### Stored data:
◆ ◆ ◆ ◆ ◆ ◆ ◆
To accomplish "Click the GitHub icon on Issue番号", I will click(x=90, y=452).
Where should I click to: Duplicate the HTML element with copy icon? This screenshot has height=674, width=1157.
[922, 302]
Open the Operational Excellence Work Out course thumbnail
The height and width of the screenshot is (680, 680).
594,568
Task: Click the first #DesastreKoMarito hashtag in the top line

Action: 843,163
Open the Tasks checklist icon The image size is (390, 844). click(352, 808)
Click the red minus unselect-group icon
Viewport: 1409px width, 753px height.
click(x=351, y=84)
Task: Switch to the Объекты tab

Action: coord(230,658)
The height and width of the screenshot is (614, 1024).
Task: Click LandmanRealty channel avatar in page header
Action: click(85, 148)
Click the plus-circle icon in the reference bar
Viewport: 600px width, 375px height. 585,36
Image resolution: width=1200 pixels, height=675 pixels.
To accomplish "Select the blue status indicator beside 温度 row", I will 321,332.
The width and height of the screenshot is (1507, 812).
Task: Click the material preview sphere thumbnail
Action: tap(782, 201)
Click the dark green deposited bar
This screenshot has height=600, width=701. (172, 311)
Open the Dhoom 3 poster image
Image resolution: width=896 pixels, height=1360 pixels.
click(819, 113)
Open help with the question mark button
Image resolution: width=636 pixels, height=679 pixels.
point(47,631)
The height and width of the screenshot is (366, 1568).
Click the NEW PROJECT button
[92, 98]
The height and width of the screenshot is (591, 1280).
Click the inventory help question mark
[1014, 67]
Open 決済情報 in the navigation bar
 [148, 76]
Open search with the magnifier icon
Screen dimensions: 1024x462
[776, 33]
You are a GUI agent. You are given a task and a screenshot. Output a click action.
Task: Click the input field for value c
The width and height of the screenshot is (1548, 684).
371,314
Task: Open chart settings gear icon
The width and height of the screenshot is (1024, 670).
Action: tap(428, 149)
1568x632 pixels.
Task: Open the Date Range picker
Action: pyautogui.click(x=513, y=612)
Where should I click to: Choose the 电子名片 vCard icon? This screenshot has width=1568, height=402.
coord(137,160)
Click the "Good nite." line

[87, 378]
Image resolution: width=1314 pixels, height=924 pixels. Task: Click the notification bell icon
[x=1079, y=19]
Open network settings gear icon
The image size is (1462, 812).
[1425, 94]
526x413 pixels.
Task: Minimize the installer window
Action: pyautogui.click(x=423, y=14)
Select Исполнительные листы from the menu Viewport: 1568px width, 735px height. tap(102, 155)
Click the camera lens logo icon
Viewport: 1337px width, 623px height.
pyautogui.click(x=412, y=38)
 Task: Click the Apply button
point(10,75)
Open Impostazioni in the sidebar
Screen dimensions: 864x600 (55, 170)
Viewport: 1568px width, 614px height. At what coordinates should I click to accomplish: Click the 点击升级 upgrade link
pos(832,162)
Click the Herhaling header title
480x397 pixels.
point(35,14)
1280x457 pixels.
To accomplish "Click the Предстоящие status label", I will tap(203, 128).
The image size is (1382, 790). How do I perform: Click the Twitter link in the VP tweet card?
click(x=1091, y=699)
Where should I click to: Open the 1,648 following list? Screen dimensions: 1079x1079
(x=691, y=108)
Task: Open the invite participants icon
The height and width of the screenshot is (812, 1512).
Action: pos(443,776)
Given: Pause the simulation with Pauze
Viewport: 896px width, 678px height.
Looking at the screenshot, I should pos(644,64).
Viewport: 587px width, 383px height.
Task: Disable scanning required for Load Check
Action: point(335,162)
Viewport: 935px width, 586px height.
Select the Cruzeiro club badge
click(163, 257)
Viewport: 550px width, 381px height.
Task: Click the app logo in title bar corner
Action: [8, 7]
◆ ◆ ◆ ◆ ◆ ◆ ◆
Once more, write out the records exactly as they are.

To accomplish "Click the GitHub icon on Issue番号", I will click(x=90, y=452).
Where should I click to: Duplicate the HTML element with copy icon? This screenshot has height=674, width=1157.
[922, 302]
Open the Operational Excellence Work Out course thumbnail
The height and width of the screenshot is (680, 680).
594,568
Task: Click the first #DesastreKoMarito hashtag in the top line

Action: 843,163
Open the Tasks checklist icon The image size is (390, 844). click(352, 808)
Click the red minus unselect-group icon
Viewport: 1409px width, 753px height.
click(x=351, y=84)
Task: Switch to the Объекты tab

Action: coord(230,658)
The height and width of the screenshot is (614, 1024).
Task: Click LandmanRealty channel avatar in page header
Action: click(85, 148)
Click the plus-circle icon in the reference bar
Viewport: 600px width, 375px height. 585,36
Image resolution: width=1200 pixels, height=675 pixels.
To accomplish "Select the blue status indicator beside 温度 row", I will 321,332.
The width and height of the screenshot is (1507, 812).
Task: Click the material preview sphere thumbnail
Action: tap(782, 201)
Click the dark green deposited bar
This screenshot has height=600, width=701. (172, 311)
Open the Dhoom 3 poster image
Image resolution: width=896 pixels, height=1360 pixels.
click(819, 113)
Open help with the question mark button
Image resolution: width=636 pixels, height=679 pixels.
point(47,631)
The height and width of the screenshot is (366, 1568).
Click the NEW PROJECT button
[92, 98]
The height and width of the screenshot is (591, 1280).
Click the inventory help question mark
[1014, 67]
Open 決済情報 in the navigation bar
 [148, 76]
Open search with the magnifier icon
Screen dimensions: 1024x462
[776, 33]
You are a GUI agent. You are given a task and a screenshot. Output a click action.
Task: Click the input field for value c
The width and height of the screenshot is (1548, 684).
371,314
Task: Open chart settings gear icon
The width and height of the screenshot is (1024, 670).
Action: tap(428, 149)
1568x632 pixels.
Task: Open the Date Range picker
Action: pyautogui.click(x=513, y=612)
Where should I click to: Choose the 电子名片 vCard icon? This screenshot has width=1568, height=402.
coord(137,160)
Click the "Good nite." line

[87, 378]
Image resolution: width=1314 pixels, height=924 pixels. Task: Click the notification bell icon
[x=1079, y=19]
Open network settings gear icon
The image size is (1462, 812).
[1425, 94]
526x413 pixels.
Task: Minimize the installer window
Action: pyautogui.click(x=423, y=14)
Select Исполнительные листы from the menu Viewport: 1568px width, 735px height. tap(102, 155)
Click the camera lens logo icon
Viewport: 1337px width, 623px height.
pyautogui.click(x=412, y=38)
 Task: Click the Apply button
point(10,75)
Open Impostazioni in the sidebar
Screen dimensions: 864x600 (55, 170)
Viewport: 1568px width, 614px height. At what coordinates should I click to accomplish: Click the 点击升级 upgrade link
pos(832,162)
Click the Herhaling header title
480x397 pixels.
point(35,14)
1280x457 pixels.
To accomplish "Click the Предстоящие status label", I will tap(203, 128).
The image size is (1382, 790). How do I perform: Click the Twitter link in the VP tweet card?
click(x=1091, y=699)
Where should I click to: Open the 1,648 following list? Screen dimensions: 1079x1079
(x=691, y=108)
Task: Open the invite participants icon
The height and width of the screenshot is (812, 1512).
Action: pos(443,776)
Given: Pause the simulation with Pauze
Viewport: 896px width, 678px height.
Looking at the screenshot, I should pos(644,64).
Viewport: 587px width, 383px height.
Task: Disable scanning required for Load Check
Action: point(335,162)
Viewport: 935px width, 586px height.
Select the Cruzeiro club badge
click(163, 257)
Viewport: 550px width, 381px height.
Task: Click the app logo in title bar corner
Action: [8, 7]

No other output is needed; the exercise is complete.